Anti-gun Sen. Cory Booker (D-NJ) has quit the presidential campaign. (YouTube, CNN)
Anti-gun U.S. Senator Cory Booker (D-NJ) threw in the towel Monday in his failing bid for the Democratic nomination for president, the latest in a growing list of White House wannabes who launched their campaigns with gun control as a central plank in their platforms, with Booker favoring federal licensing of gun owners.
The Garden State gun control proponent came out swinging last year with what the New York Times described at the time as a 14-part plan that was “among the most progressive gun-control measures suggested by a candidate seeking the Democratic nomination.”
In addition to mandatory licensing, Booker advocated for requiring a license to actually buy a firearm, a “process would involve submitting fingerprints and sitting for an interview, and would require applicants to complete a certified gun safety course. Each applicant would also undergo a federal background check before being issued a gun license, which would be valid for up to five years.”
Booker’s extremist proposals outraged Second Amendment activists across the country. It may have contributed to his decline in the polls, although the media might share in that by focusing their attention on other candidates including Joe Biden, Bernie Sanders, Elizabeth Warren and Pete Buttigieg.
But Booker was more outspoken than many of his competitors on the subject of gun control.
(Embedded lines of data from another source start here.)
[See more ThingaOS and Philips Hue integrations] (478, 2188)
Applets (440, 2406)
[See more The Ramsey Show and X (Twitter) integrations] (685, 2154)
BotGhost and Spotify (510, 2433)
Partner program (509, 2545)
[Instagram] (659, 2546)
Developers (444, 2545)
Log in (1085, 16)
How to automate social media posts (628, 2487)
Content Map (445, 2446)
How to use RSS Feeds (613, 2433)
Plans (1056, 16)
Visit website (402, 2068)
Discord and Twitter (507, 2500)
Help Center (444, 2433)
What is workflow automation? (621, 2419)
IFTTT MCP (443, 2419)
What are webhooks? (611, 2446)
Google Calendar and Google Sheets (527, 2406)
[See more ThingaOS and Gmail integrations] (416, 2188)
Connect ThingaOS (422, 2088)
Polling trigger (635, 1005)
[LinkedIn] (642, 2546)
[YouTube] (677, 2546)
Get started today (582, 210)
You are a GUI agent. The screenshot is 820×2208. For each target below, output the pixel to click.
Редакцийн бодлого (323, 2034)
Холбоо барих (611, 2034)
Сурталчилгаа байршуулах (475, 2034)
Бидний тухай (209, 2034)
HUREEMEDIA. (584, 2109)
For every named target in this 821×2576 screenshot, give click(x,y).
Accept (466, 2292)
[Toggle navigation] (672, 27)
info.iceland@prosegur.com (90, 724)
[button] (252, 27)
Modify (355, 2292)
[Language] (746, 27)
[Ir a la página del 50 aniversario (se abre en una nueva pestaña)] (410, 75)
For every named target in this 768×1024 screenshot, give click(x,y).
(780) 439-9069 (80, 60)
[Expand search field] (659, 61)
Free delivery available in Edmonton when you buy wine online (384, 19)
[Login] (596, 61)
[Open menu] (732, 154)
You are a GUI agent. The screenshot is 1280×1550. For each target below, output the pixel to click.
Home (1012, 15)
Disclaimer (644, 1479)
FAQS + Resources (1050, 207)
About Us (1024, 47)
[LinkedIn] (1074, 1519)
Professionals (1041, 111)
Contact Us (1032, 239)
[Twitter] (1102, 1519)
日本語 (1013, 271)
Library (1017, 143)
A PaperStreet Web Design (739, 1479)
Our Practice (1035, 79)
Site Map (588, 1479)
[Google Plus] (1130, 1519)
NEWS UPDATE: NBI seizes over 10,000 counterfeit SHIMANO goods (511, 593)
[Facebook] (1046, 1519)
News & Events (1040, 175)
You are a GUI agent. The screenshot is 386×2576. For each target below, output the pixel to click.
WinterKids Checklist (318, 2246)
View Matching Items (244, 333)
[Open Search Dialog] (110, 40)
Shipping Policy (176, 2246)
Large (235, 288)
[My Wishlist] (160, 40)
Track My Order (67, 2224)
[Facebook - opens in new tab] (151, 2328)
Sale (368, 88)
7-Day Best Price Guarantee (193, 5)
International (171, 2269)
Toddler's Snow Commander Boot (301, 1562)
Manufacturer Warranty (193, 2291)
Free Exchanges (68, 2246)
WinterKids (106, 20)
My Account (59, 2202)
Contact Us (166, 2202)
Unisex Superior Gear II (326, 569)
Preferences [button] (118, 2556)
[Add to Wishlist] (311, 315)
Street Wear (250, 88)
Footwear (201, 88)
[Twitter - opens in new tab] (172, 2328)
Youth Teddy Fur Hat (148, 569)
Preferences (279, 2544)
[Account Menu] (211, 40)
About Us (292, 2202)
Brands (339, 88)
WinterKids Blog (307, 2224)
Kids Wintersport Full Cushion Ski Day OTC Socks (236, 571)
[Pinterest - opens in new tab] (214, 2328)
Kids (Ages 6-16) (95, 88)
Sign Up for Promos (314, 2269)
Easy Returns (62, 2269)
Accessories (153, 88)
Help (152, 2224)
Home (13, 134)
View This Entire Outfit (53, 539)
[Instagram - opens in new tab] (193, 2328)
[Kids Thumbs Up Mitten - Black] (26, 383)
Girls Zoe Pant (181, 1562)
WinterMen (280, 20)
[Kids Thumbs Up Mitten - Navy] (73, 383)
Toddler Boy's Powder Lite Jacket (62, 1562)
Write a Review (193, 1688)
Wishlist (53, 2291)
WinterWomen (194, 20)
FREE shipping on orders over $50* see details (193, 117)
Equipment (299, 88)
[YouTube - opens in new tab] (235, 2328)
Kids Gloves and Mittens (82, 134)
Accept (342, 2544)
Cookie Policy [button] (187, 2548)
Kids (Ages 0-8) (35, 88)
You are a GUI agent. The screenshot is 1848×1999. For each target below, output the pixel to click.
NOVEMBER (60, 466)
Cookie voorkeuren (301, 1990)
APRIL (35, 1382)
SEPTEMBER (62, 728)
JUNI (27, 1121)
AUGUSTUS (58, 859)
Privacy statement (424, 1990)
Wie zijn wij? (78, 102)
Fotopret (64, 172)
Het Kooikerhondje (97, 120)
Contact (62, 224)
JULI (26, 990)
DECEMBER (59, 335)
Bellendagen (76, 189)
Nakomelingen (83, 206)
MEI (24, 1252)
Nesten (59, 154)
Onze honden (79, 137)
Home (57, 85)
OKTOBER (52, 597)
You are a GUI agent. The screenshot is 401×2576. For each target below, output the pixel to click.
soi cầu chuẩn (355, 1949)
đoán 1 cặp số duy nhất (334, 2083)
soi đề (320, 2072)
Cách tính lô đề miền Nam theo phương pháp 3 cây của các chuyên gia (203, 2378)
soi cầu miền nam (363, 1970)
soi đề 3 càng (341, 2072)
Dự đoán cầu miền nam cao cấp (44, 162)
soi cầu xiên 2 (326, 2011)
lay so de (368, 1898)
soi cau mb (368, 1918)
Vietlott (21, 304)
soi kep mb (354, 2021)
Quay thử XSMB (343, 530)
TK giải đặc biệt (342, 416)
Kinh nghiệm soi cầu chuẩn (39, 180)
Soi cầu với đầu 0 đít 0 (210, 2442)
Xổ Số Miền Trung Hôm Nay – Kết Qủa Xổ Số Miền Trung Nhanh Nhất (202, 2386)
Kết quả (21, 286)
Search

He also advocated for an investigation of the National Rifle Association, and for the government to set what the Times called “minimum standards for gun ownership nationwide.”
When he first entered the race, Booker was considered a possible front-runner, but as time passed, his campaign lost momentum in a field overrun by candidate with essentially the same message.
Perhaps the final nail in his political coffin came when he failed to qualify for the Democratic debate in Iowa.
Booker’s departure comes in the wake of other campaign quits including California Sen. Kamala Harris, California Rep. Eric Swalwell, Washington Gov. Jay Inslee, Julian Castro, Beto O’Rourke and Marianne Williamson.
Gun owners are not sorry to see Booker go, as his views on gun ownership were considered among the more extreme of the proposals, though nothing he said could come close to O’Rourke’s Houston debate blurt, “Hell, yes, we’re going to take your AR-15, your AK-47.”
Meanwhile, state legislatures are kicking off across the nation, and as with the situation in Virginia, gun owners across the nation are facing threats as serious as those ever posed by Booker and his contemporaries. The states to watch in addition to Virginia are Florida, Oregon and Washington.